Simmer gently. Figure about 3 hours for poultry, 8 hours for red meats. If you have a pressure cooker you can do it in roughly 1/3 the time.
>>
>>9246466
Ramen pork broths are pretty God tier. But they're really time consuming.

Ex:
https://www.youtube.com/watch?v=yfEUwNQTXwU
and
https://www.youtube.com/watch?v=9WXIrnWsaCo
>>
Seafood broth is pretty good. Just a bunch of shells and veggies to make.
>>
>>9246466
Make some pot roast, chicken or beef, but use a cut with bones in it. Save the bones and the scrap bits of vegetables you used(onion skins, carrot ends, potato eyes/peels, ect.) throw that all back into the pot and cover them with water. Tie up some peppercorns, sage, bay leaves, and thyme into a cheesecloth bag, or just throw them in. It makes it easier to strain them out later. Bring it to a boil and add salt, tasting the broth and adjusting the amount of salt accordingly. Once you have that down, reduce the heat, cover, and simmer for 4-8 hours.
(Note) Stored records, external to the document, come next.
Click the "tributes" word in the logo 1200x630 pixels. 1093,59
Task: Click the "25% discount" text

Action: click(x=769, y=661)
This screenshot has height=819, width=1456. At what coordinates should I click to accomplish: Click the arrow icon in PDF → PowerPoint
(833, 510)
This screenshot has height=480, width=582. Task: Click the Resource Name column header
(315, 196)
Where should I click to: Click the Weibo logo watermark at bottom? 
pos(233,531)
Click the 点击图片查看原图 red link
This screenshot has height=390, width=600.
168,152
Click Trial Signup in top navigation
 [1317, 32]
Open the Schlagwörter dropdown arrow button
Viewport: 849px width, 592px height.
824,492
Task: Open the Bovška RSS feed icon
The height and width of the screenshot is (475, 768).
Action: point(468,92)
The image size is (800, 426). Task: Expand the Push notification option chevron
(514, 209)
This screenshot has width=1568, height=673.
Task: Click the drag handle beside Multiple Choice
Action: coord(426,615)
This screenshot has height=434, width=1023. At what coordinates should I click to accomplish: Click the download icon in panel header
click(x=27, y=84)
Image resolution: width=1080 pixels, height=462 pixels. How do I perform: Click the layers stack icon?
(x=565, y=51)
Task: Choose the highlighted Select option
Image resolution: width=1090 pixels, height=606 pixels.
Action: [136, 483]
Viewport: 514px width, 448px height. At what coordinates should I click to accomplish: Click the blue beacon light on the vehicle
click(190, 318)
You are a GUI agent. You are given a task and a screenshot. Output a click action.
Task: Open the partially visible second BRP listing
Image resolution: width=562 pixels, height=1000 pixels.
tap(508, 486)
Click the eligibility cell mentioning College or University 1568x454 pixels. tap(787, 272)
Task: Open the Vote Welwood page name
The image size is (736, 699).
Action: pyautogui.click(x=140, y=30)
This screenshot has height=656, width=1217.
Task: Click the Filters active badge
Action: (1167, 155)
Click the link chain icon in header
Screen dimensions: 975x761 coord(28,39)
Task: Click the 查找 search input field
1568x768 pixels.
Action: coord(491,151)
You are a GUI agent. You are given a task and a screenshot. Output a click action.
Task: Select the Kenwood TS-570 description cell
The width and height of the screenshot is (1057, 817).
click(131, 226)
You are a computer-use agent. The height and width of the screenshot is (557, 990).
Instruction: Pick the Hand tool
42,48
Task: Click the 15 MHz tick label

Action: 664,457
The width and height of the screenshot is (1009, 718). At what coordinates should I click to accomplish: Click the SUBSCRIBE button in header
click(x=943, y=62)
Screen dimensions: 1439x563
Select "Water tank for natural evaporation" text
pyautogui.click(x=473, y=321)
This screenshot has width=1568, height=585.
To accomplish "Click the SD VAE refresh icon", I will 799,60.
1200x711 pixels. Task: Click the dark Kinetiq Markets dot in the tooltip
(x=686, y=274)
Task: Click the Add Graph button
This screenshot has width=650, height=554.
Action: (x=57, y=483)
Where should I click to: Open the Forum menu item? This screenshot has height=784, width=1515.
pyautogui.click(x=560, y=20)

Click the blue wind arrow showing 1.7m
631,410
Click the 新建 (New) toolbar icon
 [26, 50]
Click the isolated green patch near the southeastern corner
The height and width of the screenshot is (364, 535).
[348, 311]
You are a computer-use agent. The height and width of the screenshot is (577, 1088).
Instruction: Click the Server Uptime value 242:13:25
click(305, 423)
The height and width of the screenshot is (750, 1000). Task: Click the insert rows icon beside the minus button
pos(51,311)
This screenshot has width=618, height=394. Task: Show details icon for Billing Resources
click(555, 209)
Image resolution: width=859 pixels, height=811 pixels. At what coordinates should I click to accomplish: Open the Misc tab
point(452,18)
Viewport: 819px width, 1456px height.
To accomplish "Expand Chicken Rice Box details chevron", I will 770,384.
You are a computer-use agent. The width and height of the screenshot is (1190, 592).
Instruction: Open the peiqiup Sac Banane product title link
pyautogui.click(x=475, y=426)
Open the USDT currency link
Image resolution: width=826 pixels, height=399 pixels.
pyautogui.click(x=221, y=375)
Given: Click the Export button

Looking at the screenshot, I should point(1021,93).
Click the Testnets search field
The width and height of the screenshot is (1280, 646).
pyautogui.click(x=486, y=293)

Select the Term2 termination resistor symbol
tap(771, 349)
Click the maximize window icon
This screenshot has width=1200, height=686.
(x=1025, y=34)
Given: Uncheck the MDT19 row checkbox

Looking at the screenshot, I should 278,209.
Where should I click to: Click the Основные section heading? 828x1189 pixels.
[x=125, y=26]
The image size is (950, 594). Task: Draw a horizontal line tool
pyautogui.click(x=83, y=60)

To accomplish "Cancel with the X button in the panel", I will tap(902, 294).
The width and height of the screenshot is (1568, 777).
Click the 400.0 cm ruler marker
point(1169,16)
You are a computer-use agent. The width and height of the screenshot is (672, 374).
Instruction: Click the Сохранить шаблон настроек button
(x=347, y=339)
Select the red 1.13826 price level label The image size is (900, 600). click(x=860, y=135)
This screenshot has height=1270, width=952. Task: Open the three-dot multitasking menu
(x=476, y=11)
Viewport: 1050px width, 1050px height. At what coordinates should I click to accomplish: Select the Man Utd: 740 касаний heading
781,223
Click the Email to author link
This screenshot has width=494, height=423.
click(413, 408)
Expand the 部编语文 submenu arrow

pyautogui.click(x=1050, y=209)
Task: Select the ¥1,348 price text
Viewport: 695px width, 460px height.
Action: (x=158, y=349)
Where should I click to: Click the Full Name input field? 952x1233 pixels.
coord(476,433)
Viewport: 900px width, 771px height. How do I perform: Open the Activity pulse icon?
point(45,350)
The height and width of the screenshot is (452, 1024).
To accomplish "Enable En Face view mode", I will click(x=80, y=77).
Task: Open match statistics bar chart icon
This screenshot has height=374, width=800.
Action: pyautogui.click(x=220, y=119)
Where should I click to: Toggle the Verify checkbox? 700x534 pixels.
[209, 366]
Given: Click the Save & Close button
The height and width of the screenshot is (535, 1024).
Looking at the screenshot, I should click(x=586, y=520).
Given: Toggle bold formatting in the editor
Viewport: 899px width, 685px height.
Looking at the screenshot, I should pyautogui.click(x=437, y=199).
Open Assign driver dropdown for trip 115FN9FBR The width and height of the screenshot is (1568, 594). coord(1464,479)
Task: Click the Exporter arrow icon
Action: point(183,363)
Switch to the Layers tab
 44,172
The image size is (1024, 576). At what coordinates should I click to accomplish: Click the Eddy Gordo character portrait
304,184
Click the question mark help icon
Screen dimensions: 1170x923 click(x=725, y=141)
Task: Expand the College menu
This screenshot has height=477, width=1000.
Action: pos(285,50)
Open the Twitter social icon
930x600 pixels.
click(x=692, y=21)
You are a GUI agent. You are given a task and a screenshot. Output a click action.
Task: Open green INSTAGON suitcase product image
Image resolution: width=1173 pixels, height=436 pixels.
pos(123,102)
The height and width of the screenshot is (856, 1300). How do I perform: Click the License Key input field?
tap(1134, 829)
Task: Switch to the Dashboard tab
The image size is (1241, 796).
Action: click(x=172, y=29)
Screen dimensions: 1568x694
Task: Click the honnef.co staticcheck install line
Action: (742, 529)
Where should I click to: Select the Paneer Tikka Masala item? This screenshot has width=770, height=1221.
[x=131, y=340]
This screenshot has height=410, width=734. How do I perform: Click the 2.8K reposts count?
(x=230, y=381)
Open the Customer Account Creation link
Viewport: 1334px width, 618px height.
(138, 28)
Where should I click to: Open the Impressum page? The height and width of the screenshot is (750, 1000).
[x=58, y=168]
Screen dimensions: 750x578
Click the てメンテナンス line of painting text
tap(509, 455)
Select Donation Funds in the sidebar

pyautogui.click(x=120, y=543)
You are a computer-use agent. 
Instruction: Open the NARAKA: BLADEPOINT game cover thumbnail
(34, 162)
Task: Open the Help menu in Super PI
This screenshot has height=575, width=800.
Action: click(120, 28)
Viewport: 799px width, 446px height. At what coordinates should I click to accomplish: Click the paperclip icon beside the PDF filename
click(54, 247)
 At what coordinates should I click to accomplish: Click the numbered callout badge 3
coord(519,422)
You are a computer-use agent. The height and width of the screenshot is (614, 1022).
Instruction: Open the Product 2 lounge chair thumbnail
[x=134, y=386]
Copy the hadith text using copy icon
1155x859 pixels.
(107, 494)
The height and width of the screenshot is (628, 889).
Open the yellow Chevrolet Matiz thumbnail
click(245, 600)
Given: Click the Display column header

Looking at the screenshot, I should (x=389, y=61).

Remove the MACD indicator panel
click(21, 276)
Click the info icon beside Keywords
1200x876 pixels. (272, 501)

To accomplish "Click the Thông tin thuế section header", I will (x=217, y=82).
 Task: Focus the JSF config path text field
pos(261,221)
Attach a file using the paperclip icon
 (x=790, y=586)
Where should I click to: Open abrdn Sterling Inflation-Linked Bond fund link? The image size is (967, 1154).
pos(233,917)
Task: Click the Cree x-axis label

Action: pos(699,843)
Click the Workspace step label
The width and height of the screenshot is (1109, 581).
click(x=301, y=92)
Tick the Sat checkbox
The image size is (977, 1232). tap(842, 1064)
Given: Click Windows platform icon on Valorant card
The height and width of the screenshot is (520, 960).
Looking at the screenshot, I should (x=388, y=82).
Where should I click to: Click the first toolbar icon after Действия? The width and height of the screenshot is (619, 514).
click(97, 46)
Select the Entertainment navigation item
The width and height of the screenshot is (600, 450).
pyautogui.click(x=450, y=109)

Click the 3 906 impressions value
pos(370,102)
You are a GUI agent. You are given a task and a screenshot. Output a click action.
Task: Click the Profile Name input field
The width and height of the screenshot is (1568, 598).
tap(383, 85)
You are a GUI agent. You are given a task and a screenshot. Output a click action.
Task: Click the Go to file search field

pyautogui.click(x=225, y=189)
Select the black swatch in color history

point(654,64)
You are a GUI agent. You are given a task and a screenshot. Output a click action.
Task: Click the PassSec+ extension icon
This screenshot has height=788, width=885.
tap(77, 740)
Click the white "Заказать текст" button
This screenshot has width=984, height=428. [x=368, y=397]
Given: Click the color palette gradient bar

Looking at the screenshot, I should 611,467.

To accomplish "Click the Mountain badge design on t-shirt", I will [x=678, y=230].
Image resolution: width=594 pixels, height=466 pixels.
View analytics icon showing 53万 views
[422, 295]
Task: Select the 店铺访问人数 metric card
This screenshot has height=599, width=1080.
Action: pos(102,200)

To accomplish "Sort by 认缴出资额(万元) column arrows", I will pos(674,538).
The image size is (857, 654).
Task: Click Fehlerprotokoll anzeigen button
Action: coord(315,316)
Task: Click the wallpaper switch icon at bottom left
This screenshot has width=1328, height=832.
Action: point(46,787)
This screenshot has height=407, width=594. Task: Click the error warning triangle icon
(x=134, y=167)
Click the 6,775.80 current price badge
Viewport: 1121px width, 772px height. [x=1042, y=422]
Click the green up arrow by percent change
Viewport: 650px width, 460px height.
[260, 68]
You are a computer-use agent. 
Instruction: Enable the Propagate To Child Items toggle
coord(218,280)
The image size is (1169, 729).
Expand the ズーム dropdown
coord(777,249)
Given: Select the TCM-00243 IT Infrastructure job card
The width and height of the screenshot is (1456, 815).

Then strain everything out, use a slotted spoon for the big stuff and pour it through a sieve for the small stuff. You now have stock.
>>
bump for more if anons have
>>
File: 1501063860212.jpg (75KB, 899x720px) Image search: [Google]
1501063860212.jpg
75KB, 899x720px
>guy asks for broth
>everyone gives him stock recipes
>>
>>9247158
Just replace bones with scraps of meat and skin, that's really the only difference.